I admit it freely - I am a fiction addict. Books can be pulp fiction or literary classics I don't care. Movies, I rent regularly. Television, yes even prime time TV. I make this admission knowing fully it can get me expelled from the "cool moms who ban TV club" and the "I don't waste my time with pulp group." My husband ordered a DVR a year ago (which I didn't want) and I love it! I use it regularly - and usually not for breakthrough science documentaries. As Popeye would say, "I am what I am."
But watching TV has its pros and cons. The biggest pros being that I can do paper work, fold clothes, or just veg-out while having my mind entertained. The cons would be the questions & doubts that it causes to run through my mind.
When a popular FBI drama sends agents to a home to help the family of 2, 5, or 6 find their lost child the home is always spotless. It does not matter whether there are 3 kids under 5 in the home or just a teen and parent. Oh, sure there may be a load of laundry left neatly in the basket in the corner, or if they are really going for reality it is dumped neatly on a couch. No socks have escaped and there are certainly no underwear showing. This is usually within hours of the incident. How did the house get clean?
Did the mother, knowing officials would be at the door, stop to clean? Do the police offer this as a service? Noooo - we are meant to believe that all houses are this clean everyday. Come now, my house is messier than that 1/2 an hour after a Saturday make-over! Either I am a really bad housekeeper or TV has an agenda - making all parents feel the need to obsessively tidy.

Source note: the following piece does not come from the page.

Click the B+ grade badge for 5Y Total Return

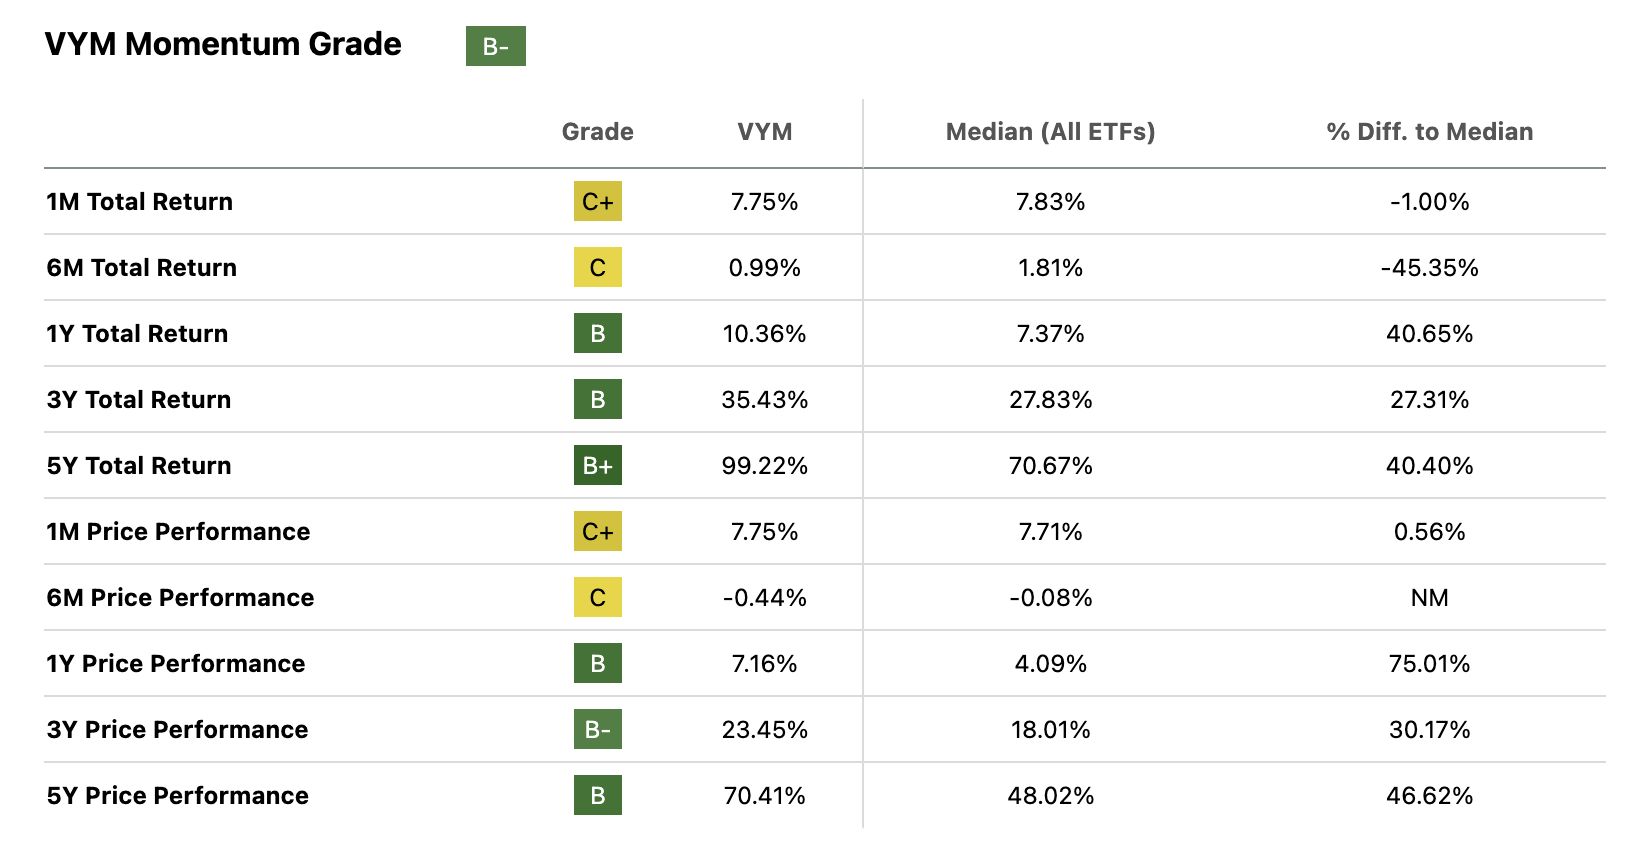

The only houses that are ever dirty are the ones that were home to either a gruesome murder scene or an addicted parent. And that filth usually amounts to dishes in the sink and garbage that needs to be taken out. Ughhh - there is no murder scene at my home and no addiction issues. To what can I attribute the fact that there have been dishes in the sink for more than 10 minutes?
My husband wonders why I am obsessive about the house being clean before we leave for a trip. This is the reason! What if we crash and officials have to enter my home - they are bound to judge me as a raving lunatic mother who must be in some part to blame for her misfortunes. After all there are some underwear on the floor.